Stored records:
------------

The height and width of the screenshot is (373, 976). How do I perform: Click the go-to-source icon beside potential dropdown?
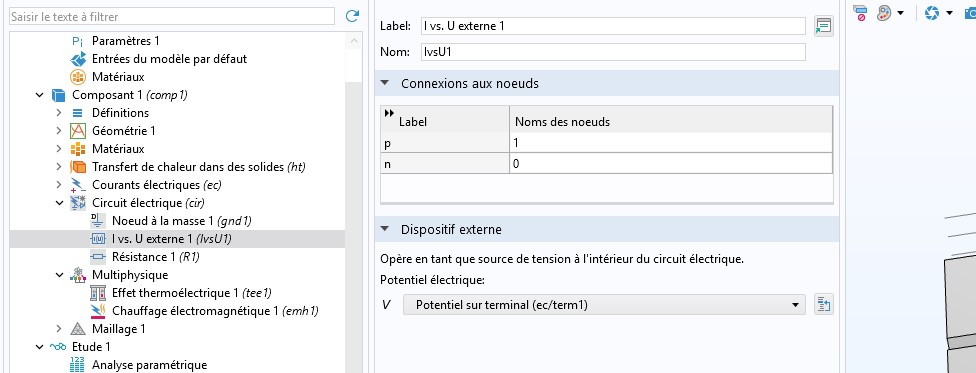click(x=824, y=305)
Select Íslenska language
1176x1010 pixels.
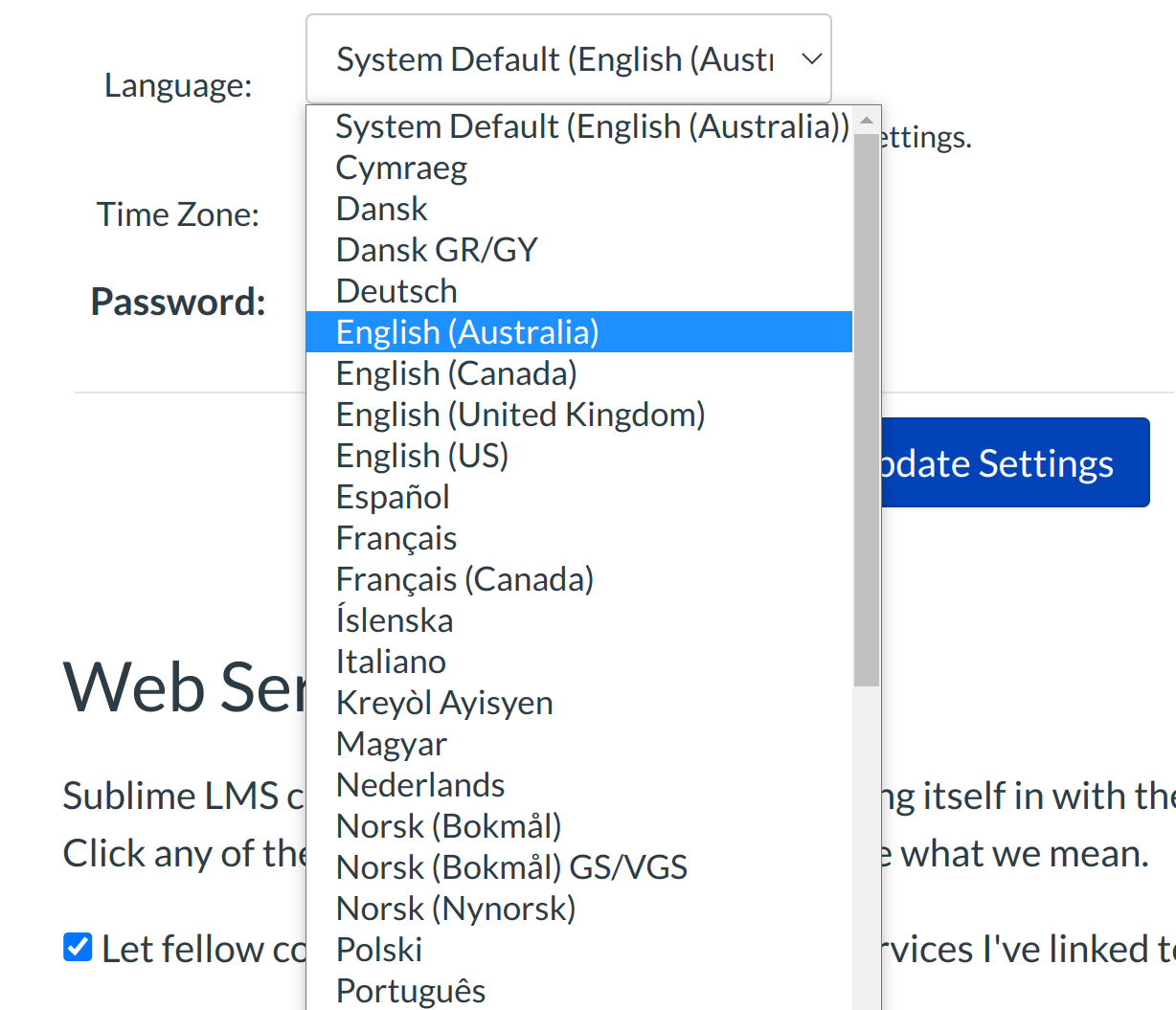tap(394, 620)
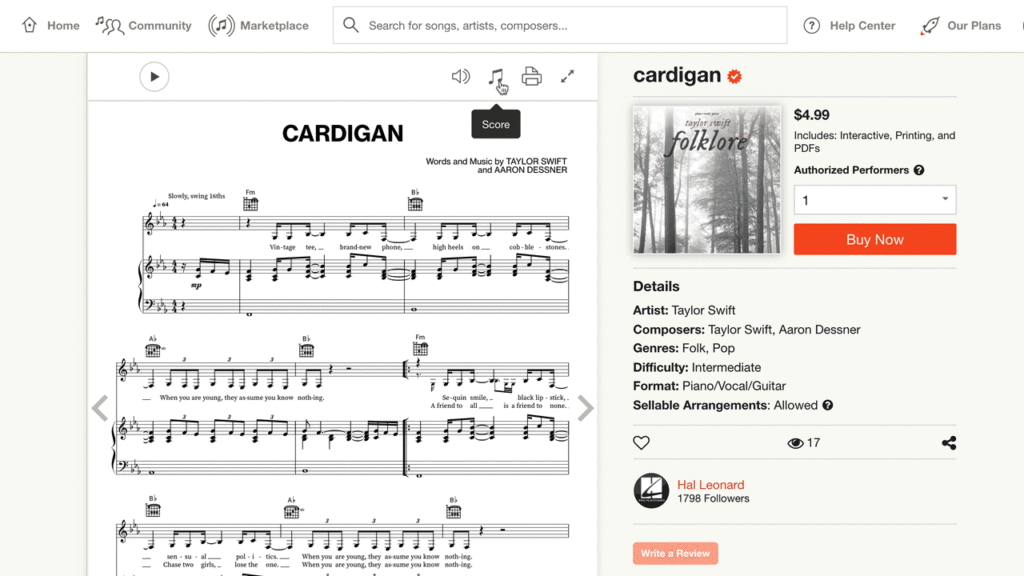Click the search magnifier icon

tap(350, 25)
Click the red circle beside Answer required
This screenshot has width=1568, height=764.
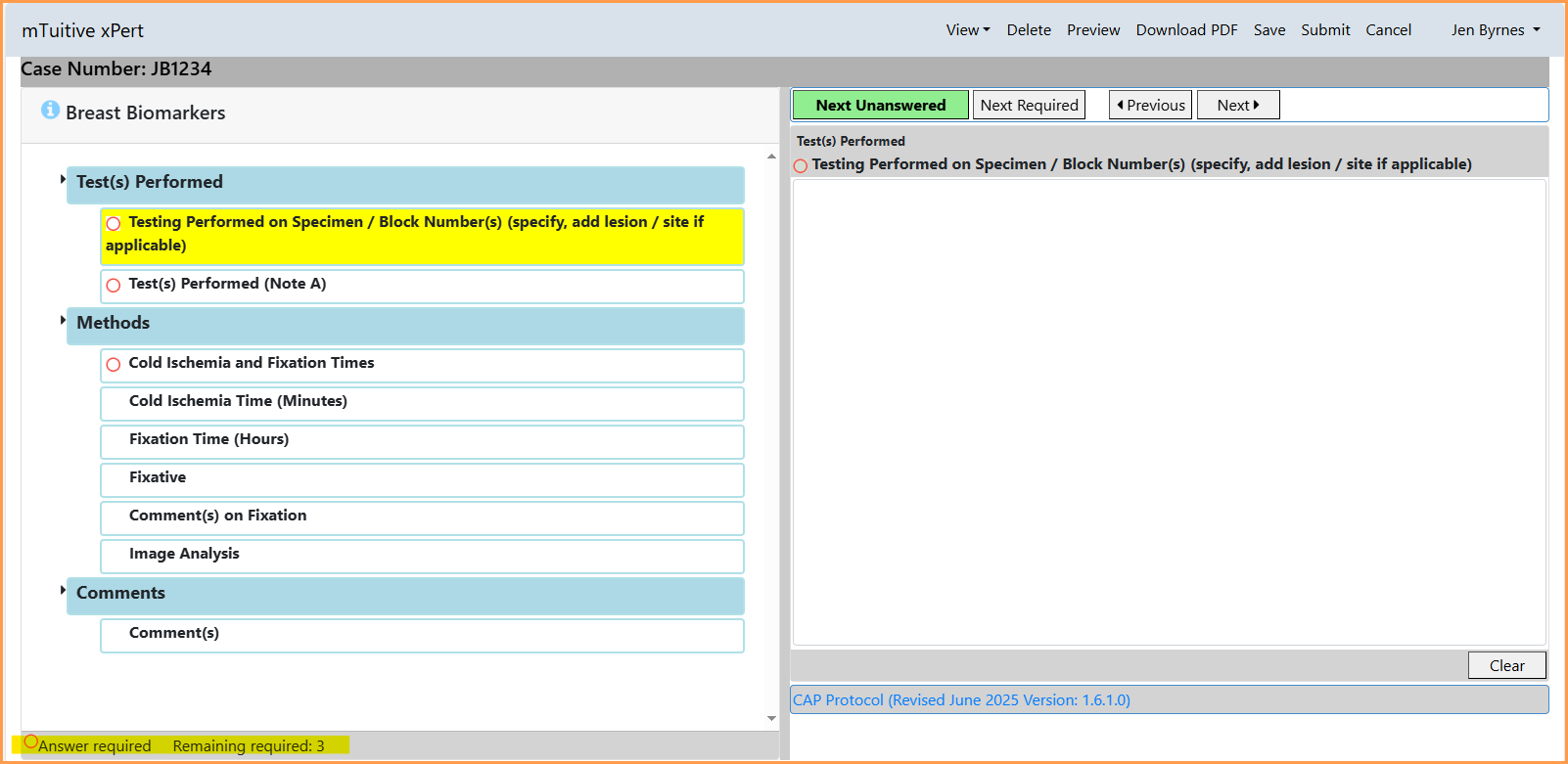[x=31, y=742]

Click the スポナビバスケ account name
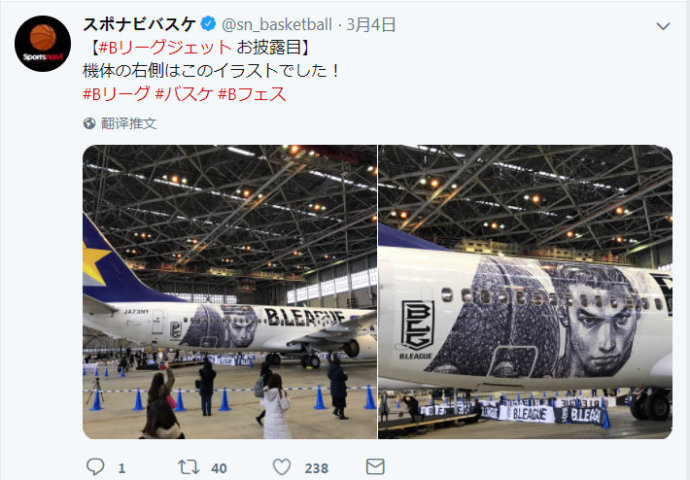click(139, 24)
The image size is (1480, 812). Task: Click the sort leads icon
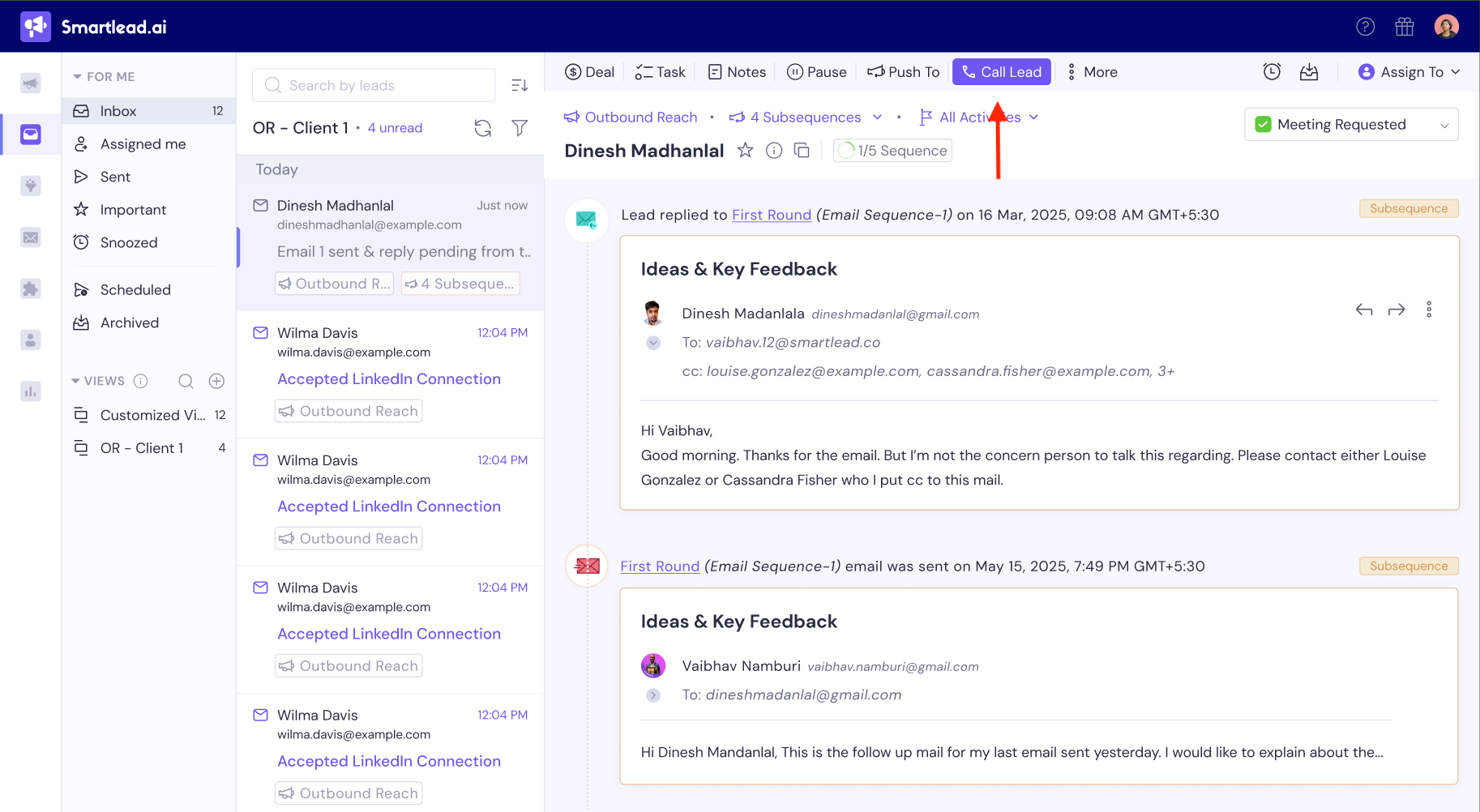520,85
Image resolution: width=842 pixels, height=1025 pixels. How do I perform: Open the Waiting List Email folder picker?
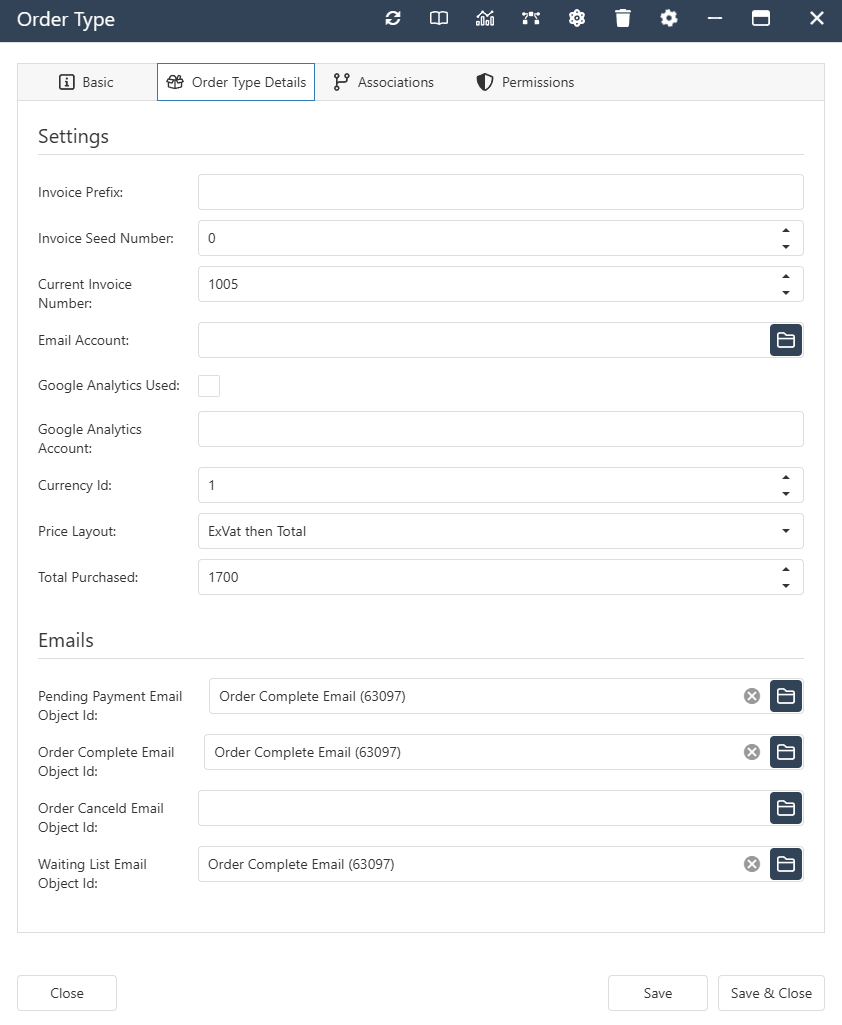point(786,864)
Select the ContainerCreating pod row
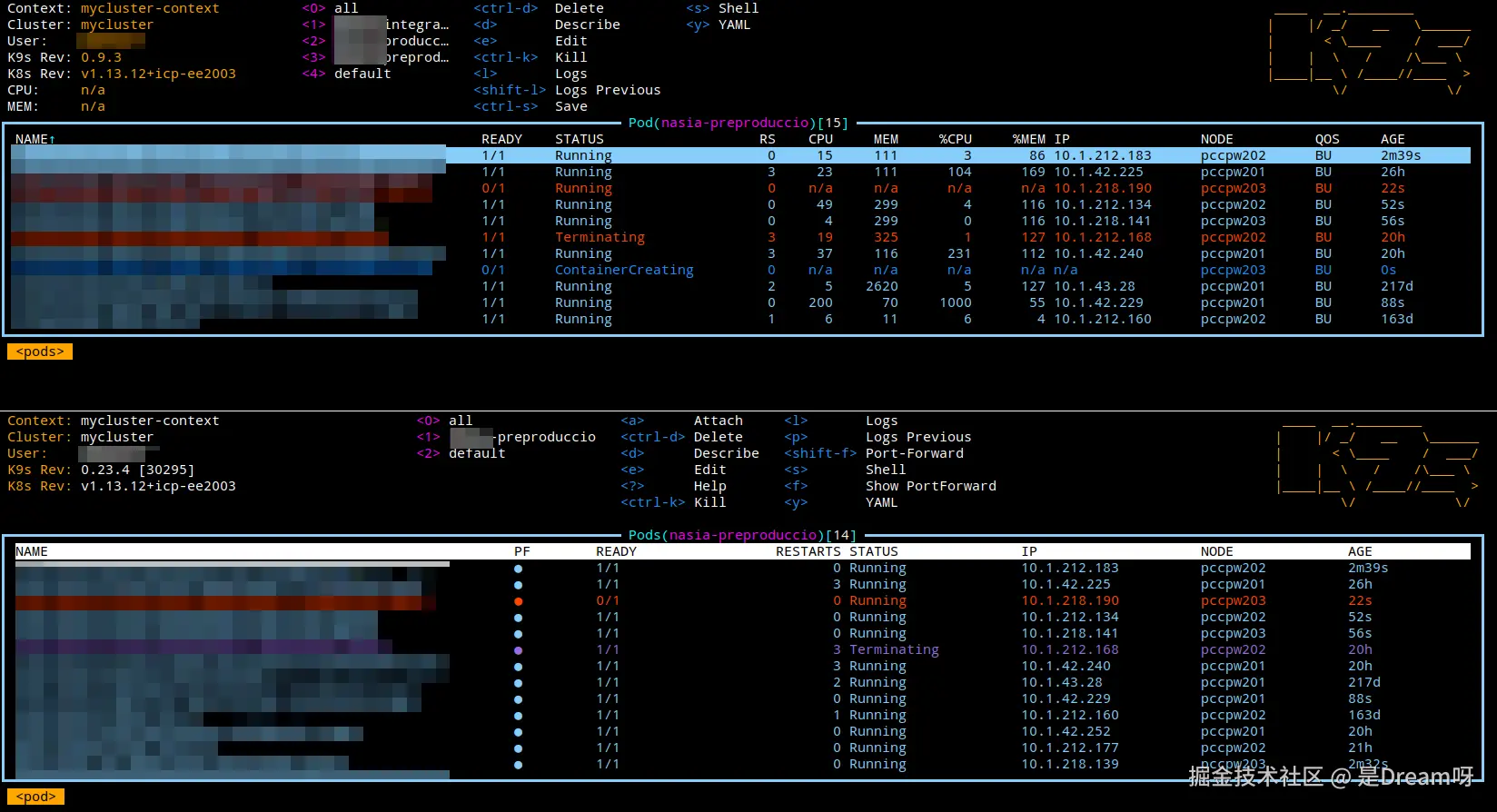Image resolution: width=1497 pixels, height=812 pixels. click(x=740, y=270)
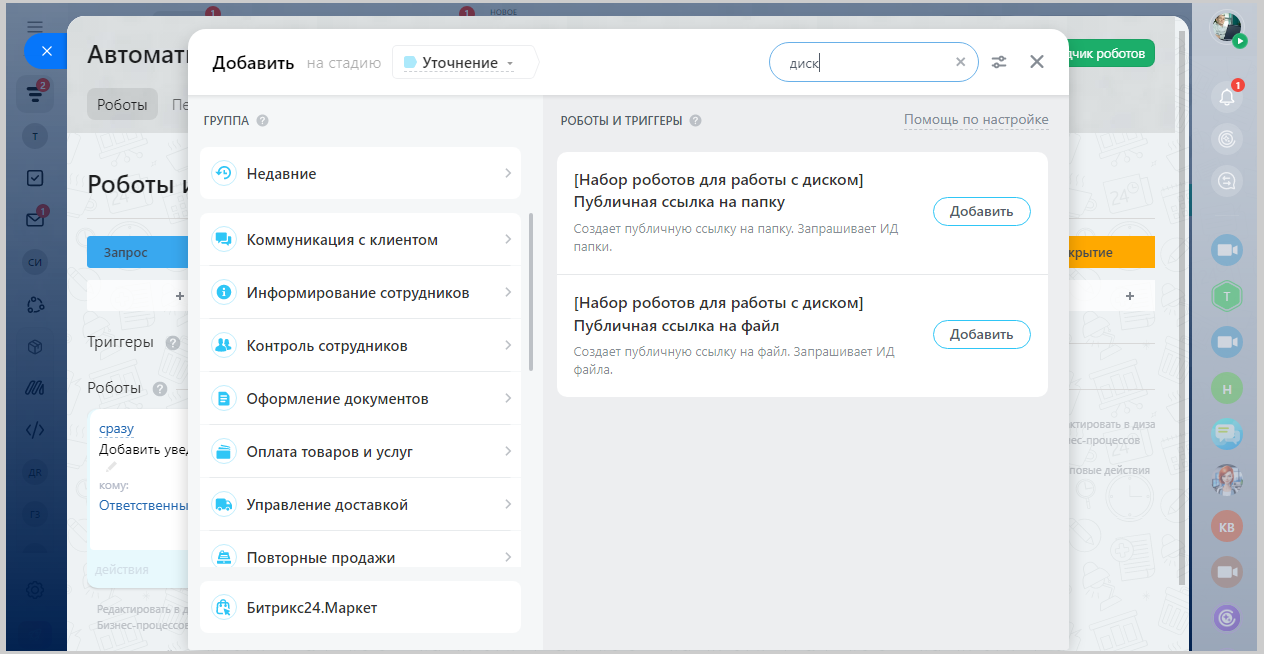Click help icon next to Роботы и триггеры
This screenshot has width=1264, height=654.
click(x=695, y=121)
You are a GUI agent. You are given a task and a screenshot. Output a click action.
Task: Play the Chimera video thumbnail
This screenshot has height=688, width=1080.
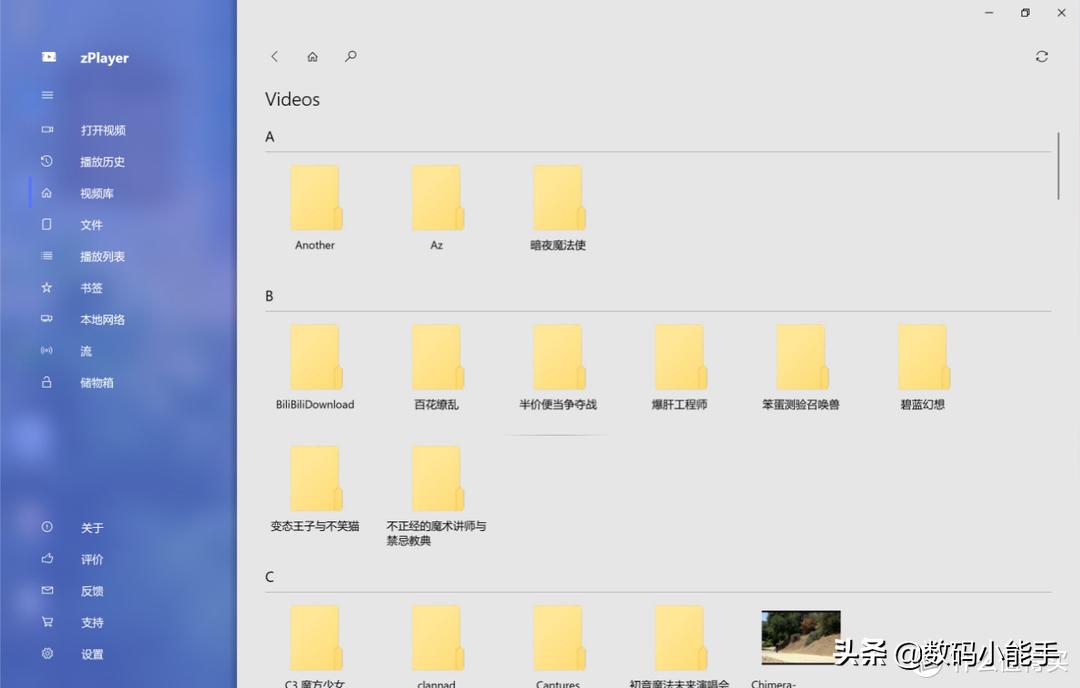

------------

**Work instructions**
Make an exact copy of every record, pictures excluded.

**Task result**
The height and width of the screenshot is (373, 976). How do I perform: Click the go-to-source icon beside potential dropdown?
click(x=824, y=305)
Select Íslenska language
1176x1010 pixels.
tap(394, 620)
Click the search magnifier icon

tap(350, 25)
Click the red circle beside Answer required
This screenshot has width=1568, height=764.
[x=31, y=742]

Click the スポナビバスケ account name
click(139, 24)
The image size is (1480, 812). Task: Click the sort leads icon
520,85
Image resolution: width=842 pixels, height=1025 pixels. How do I perform: Open the Waiting List Email folder picker?
point(786,864)
Select the ContainerCreating pod row
Image resolution: width=1497 pixels, height=812 pixels. click(x=740, y=270)
Click help icon next to Роботы и триггеры
This screenshot has width=1264, height=654.
click(x=695, y=121)
You are a GUI agent. You are given a task and a screenshot. Output a click action.
Task: Play the Chimera video thumbnail
This screenshot has height=688, width=1080.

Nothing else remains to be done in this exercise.